El mundo del espectáculo argentino quedó estupefacto tras las declaraciones de Graciela Alfano. Sin filtros, la ex vedette derribó el mito de la «número uno» y apuntó al corazón del profesionalismo de Susana Giménez. Para «Grace», la era de la rubia terminó hace décadas, dejando paso a una crítica feroz sobre su formación, su entorno íntimo y su legado artístico.
El feroz descargo de Graciela Alfano
La interna entre las grandes figuras de la escena nacional sumó un capítulo de alto voltaje dialéctico. Durante una reciente intervención mediática, Graciela Alfano decidió cuestionar abiertamente la carrera de Susana Giménez al considerar que no representa el estándar de excelencia que se le adjudica. De este modo, la actriz sostuvo que, si bien la conductora tuvo un acierto cinematográfico con el film «La Mary», el resto de su trayectoria se limitó a replicar el estilo de Raffaella Carrà de manera deficiente.

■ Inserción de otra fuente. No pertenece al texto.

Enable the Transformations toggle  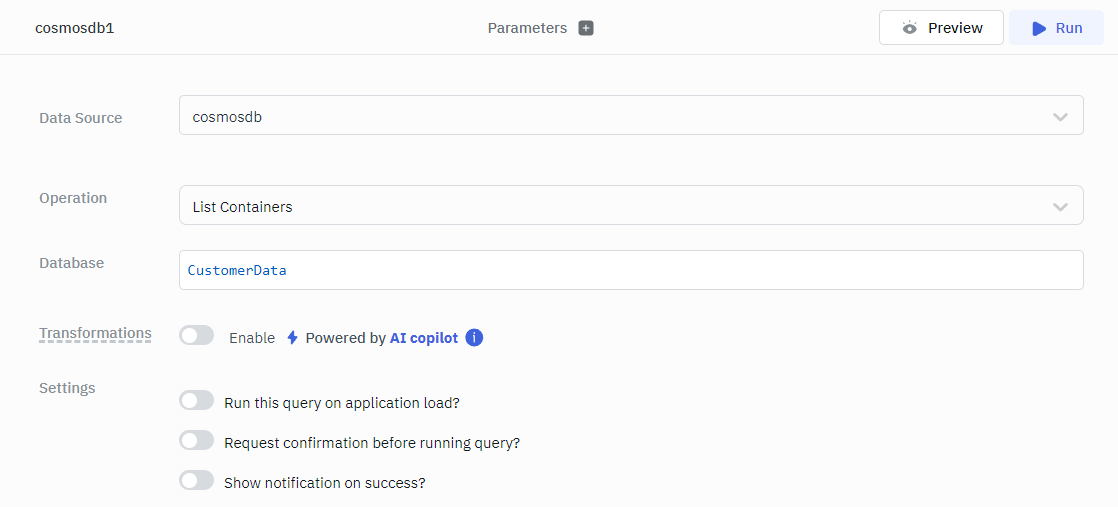click(x=196, y=336)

Efectivamente, Alfano no escatimó en calificativos a la hora de evaluar el compromiso laboral de la diva de los teléfonos. Por consiguiente, describió a la animadora como una persona perezosa que evitó sistemáticamente cualquier tipo de perfeccionamiento técnico. Según su visión, Giménez transitó décadas en la pantalla sin adquirir habilidades en el canto o el baile, optando en cambio por un perfil que celebra la falta de conocimientos profundos sobre diversos temas.
Una crítica letal al profesionalismo y la formación
En su diálogo con Moria Casán, Alfano fue contundente al rechazar que Susana ocupe el trono del espectáculo local. Por lo tanto, expresó que no puede sentir admiración por alguien que hace gala de su propia ignorancia en lugar de buscar el crecimiento intelectual. Asimismo, señaló que la falta de interés por la lectura o el estudio académico convierte a la conductora en un referente vacío para las nuevas generaciones que buscan modelos de superación real.
Por otra parte, la «Grace» definió el estilo de la diva como una estructura arcaica que ya no sintoniza con las demandas del público contemporáneo. En tal sentido, argumentó que la carrera de Susana Giménez quedó estancada en una estética y una narrativa que pertenecen al siglo pasado. Para Alfano, tener recursos económicos y oportunidades de oro no sirvió de nada si no existió una evolución mental paralela que acompañara el éxito masivo obtenido en la televisión.
El sombrío vaticinio sobre el futuro de la diva
Más allá de lo estrictamente artístico, el ataque se trasladó al plano personal y psicológico. Alfano sugirió que la conductora vive atrapada en sentimientos negativos, como la envidia y la comparación constante con sus pares femeninas. Por esta razón, la actriz pronosticó un desenlace vital marcado por el aislamiento, fundamentando su teoría en la supuesta incapacidad de Giménez para madurar y transformarse en una mujer con inquietudes más profundas.
Finalmente, el análisis de la rubia incluyó una mirada sobre el círculo más cercano de Susana, mencionando a su hija Mercedes y a su amiga Teté Coustarot. Por lo demás, Alfano sentenció que la atmósfera que rodea a la diva carece de una felicidad auténtica debido a esa falta de formación y avance personal. En definitiva, las declaraciones marcan una ruptura total en la relación entre ambas, dejando en claro que para Alfano, el reinado de Giménez es solo una construcción mediática sin sustento real.